- Tasks and exercises
A) In the interview about growing up in Martinique and becoming a graphic designer, what degree did the speaker earn at the University of Martinique?
B) Write the next part of the interview about growing up in Martinique and becoming a graphic designer, picking up right after its last sentence.
(Provided passage)
C – I grew up in Martinique until 2006, so until I was 20. I can say now that I am bilingual because I wanted to learn English very early on and my mother enrolled me in classes, starting in elementary school (and I really thank her). The question is why? So I could watch BET! I was passionate about RAP and HIP-HOP, and so I was frustrated by not understanding English.
My first hip hop visual and sound shock was the sound of Snoop Dog where he transforms himself into a Doberman :Snoop Dogg – Who Am I (What’s My Name)?
Anyway, I graduated from the University of Martinique with a DEUG in English, and that year I discovered Christian Macari. I sent him a long email to tell him how fascinated I was by what he was doing and that this is what I wanted for myself too. He advised me on absolutely everything, what I should do, to go to l’ESAG PENNINGHEN, a rather expensive private school. My parents couldn’t afford it, so they took out a loan (and trusted me mostly).
Besides sports (basketball, swimming, biking) and English, I drew a lot. I was an absolute fan of comics and manga that I had access to (often loans from cousins or my older brother’s buddies), so I reproduced everything. Until I started to really test my imagination during my entire adolescence. Then I found in the ESAG Penninghen a door. I specialized in graphic arts and graduated as an Art Director / Graphic Designer.
After that, I didn’t want to be locked in an agency, so I started as a freelancer as a DA/ motion designer (basically animated graphics): TV channel design, event screen design, brand identity, fun videos…
The best of VFX by Cédric Richer :
ESAG Penninghen trained me a lot in graphic composition, typographic culture, a visual culture much broader than what I had. They familiarized me with the Adobe Suite, including After Effect and other software. But basically, we train you for 20% but the other 80% is up to you to know where you want to go.
(End Provided passage)
(Dataset excerpt)
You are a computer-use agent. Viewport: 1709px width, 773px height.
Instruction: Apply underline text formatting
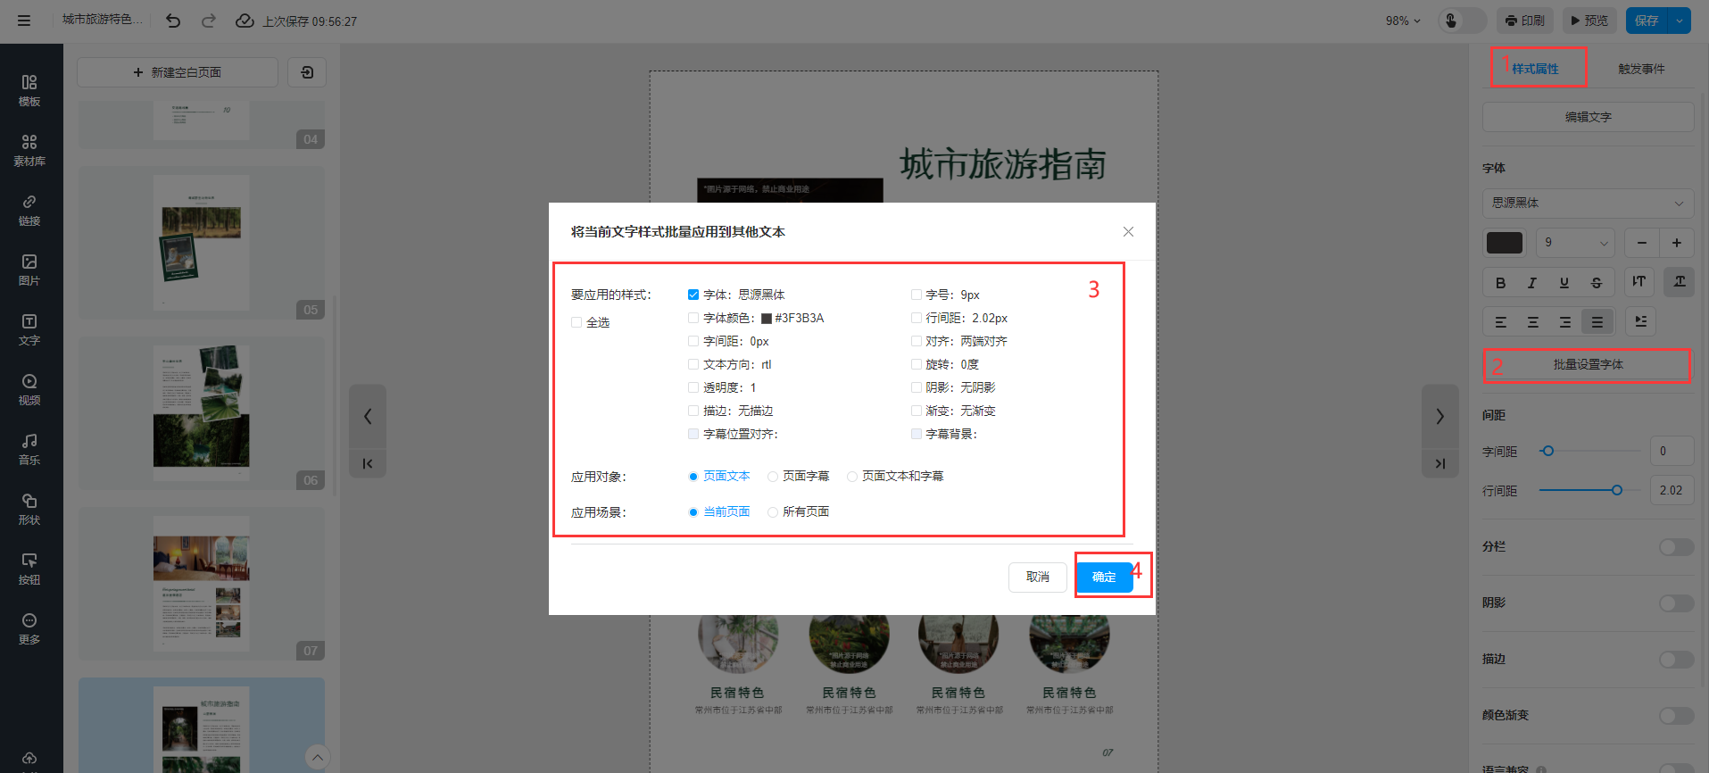pos(1564,283)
(End Dataset excerpt)
- Responses by task
A) A DEUG in English.

B)
I failed quite a few times with After Effect, and so far I’m working on it.
C – How does the Caribbean culture influence your work?
C – I would say it’s my sense of rhythm, it’s an ultra key skill in directing and editing. No, I don’t pour rum on my keyboard (ok I do, but by accident). I have a musical ear and a sense of rhythm that I can translate into what I do visually.
Since most of the time we work for artists and businesses, on paper I don’t really inject my culture into it, but it translates somewhere else: technically. My sense of cutting, and how to make the images fit together well, tell the right story. It’s perfectionism, but I feel that it also comes from the rhythm. Growing up in Martinique forges an eye, a heightened sensitivity for beauty. I am constantly fascinated and try to use this sense in everything I create.
On the question of identity, it is an ultra important question because there is a frustration for us, the artists who left, we often find ourselves frustrated not to be present, not to take the floor, or not to have the balls to transmit, or to take position.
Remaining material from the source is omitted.